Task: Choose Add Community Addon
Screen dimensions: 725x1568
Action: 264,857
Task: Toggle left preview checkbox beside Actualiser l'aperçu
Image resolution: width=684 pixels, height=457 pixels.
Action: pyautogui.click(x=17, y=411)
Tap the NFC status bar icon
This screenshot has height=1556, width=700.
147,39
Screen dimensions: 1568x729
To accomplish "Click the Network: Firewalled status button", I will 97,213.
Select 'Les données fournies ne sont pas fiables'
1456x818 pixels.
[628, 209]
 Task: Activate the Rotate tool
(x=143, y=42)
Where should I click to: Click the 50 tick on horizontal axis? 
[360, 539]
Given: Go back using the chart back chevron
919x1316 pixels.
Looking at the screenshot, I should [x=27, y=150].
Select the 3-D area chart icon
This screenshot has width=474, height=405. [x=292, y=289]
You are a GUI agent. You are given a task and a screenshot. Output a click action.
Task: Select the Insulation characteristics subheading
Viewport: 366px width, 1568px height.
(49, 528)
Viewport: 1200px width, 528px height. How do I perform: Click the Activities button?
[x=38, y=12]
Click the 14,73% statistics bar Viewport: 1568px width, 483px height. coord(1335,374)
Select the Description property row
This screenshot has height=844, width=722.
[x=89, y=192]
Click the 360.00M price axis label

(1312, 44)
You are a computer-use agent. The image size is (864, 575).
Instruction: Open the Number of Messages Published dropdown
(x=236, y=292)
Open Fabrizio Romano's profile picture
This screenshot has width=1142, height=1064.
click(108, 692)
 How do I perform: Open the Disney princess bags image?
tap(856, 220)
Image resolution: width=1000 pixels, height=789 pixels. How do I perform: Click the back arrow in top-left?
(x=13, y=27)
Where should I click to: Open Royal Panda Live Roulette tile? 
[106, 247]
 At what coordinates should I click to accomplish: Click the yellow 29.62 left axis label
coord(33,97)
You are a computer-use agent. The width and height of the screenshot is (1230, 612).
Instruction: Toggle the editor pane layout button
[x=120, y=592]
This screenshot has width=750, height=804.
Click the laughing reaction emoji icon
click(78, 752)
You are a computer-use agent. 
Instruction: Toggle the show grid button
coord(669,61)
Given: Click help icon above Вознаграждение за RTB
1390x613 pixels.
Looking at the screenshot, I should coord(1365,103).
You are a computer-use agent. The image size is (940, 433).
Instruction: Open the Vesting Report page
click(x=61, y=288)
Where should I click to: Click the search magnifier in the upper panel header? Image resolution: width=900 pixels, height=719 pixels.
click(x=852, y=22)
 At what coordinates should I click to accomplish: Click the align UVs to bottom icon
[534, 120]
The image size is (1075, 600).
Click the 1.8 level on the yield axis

•••

- Work to complete
Nothing but the lines from the one containing "Instruction: Toggle the show grid button" through the last line of the data above should be set down, word for word.

- Solved exercise
Instruction: Toggle the show grid button
coord(669,61)
Given: Click help icon above Вознаграждение за RTB
1390x613 pixels.
Looking at the screenshot, I should coord(1365,103).
You are a computer-use agent. The image size is (940, 433).
Instruction: Open the Vesting Report page
click(x=61, y=288)
Where should I click to: Click the search magnifier in the upper panel header? Image resolution: width=900 pixels, height=719 pixels.
click(x=852, y=22)
 At what coordinates should I click to accomplish: Click the align UVs to bottom icon
[534, 120]
The image size is (1075, 600).
Click the 1.8 level on the yield axis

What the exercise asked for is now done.